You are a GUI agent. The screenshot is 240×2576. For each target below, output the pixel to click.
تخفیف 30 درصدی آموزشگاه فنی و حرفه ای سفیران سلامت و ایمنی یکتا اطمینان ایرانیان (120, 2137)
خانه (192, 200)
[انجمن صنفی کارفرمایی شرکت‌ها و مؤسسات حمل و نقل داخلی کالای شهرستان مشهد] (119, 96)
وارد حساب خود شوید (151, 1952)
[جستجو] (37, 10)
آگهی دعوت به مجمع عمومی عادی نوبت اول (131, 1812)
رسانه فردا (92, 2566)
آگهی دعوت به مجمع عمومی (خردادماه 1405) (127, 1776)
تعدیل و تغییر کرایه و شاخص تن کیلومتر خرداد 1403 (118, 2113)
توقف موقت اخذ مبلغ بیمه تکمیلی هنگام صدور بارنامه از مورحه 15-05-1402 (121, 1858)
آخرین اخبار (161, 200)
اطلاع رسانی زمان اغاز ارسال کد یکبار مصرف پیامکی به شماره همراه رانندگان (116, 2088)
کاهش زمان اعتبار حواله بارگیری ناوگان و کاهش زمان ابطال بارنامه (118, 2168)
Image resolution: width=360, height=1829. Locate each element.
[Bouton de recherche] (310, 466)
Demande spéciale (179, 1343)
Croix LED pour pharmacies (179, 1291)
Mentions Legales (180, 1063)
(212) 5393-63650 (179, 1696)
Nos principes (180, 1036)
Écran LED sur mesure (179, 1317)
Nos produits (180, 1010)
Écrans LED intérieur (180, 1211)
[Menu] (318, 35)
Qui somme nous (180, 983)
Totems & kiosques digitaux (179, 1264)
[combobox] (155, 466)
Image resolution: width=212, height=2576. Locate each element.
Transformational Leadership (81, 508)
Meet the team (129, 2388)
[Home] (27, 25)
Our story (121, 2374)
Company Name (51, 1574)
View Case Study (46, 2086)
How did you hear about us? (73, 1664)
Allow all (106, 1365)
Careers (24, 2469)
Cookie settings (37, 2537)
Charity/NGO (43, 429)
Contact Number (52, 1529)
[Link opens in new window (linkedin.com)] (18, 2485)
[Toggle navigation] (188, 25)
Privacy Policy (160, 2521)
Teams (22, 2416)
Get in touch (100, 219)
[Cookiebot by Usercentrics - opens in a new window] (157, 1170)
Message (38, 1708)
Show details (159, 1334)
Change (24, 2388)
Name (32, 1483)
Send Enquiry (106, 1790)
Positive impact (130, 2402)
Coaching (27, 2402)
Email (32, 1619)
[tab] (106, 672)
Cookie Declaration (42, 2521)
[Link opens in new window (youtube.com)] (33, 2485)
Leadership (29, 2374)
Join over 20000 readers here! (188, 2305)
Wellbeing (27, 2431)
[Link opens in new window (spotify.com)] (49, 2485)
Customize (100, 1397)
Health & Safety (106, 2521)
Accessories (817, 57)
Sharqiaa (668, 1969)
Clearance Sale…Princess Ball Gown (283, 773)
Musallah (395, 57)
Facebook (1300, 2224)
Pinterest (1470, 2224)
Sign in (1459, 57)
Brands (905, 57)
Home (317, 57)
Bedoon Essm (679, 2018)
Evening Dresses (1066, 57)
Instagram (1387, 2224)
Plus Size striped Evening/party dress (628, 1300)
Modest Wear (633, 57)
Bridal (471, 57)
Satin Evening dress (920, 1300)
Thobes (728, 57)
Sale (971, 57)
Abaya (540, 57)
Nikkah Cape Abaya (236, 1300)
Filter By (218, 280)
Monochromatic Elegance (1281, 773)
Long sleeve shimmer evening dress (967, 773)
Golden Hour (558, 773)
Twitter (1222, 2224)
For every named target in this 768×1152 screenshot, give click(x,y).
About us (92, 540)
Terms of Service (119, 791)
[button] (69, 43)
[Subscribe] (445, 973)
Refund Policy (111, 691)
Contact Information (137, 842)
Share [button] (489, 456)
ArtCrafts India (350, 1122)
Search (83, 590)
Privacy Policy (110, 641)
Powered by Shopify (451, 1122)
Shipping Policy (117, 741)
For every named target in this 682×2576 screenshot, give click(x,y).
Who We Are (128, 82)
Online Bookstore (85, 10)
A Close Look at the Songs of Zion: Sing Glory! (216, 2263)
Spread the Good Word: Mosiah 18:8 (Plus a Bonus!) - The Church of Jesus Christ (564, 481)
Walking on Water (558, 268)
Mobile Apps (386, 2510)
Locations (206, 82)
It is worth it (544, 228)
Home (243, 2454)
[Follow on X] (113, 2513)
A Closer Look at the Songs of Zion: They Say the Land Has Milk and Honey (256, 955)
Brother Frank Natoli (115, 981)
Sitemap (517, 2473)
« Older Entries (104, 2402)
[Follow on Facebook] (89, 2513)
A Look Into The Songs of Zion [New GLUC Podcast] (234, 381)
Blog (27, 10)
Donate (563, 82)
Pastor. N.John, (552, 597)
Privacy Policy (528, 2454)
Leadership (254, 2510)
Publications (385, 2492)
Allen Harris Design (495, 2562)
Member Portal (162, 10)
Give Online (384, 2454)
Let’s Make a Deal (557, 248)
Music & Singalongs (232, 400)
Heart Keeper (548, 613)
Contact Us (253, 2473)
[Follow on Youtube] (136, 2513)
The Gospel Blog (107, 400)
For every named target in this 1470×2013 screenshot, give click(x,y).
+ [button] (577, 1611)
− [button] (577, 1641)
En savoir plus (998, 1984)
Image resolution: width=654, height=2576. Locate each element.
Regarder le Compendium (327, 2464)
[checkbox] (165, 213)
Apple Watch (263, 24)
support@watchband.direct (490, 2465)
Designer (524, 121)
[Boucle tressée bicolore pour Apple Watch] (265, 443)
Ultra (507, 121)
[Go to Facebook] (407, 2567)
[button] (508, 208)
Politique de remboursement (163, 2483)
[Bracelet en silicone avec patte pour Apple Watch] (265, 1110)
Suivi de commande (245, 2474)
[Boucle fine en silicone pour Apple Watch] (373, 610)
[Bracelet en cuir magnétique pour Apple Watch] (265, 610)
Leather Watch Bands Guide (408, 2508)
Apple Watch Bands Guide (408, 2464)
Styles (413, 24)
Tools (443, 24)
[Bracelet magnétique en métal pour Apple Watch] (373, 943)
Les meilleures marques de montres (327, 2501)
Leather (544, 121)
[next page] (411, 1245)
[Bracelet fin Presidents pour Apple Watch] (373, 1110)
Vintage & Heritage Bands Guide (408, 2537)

- [EXERCISE DETAILS]:
After locating the line holding "Facebook (1300, 2224)" above, output exactly that line and every line after it through the line holding "[button] (69, 43)". Include nothing else.

- [RESULT OF THE TASK]:
Facebook (1300, 2224)
Pinterest (1470, 2224)
Sign in (1459, 57)
Brands (905, 57)
Home (317, 57)
Bedoon Essm (679, 2018)
Evening Dresses (1066, 57)
Instagram (1387, 2224)
Plus Size striped Evening/party dress (628, 1300)
Modest Wear (633, 57)
Bridal (471, 57)
Satin Evening dress (920, 1300)
Thobes (728, 57)
Sale (971, 57)
Abaya (540, 57)
Nikkah Cape Abaya (236, 1300)
Filter By (218, 280)
Monochromatic Elegance (1281, 773)
Long sleeve shimmer evening dress (967, 773)
Golden Hour (558, 773)
Twitter (1222, 2224)
For every named target in this 768×1152 screenshot, give click(x,y).
About us (92, 540)
Terms of Service (119, 791)
[button] (69, 43)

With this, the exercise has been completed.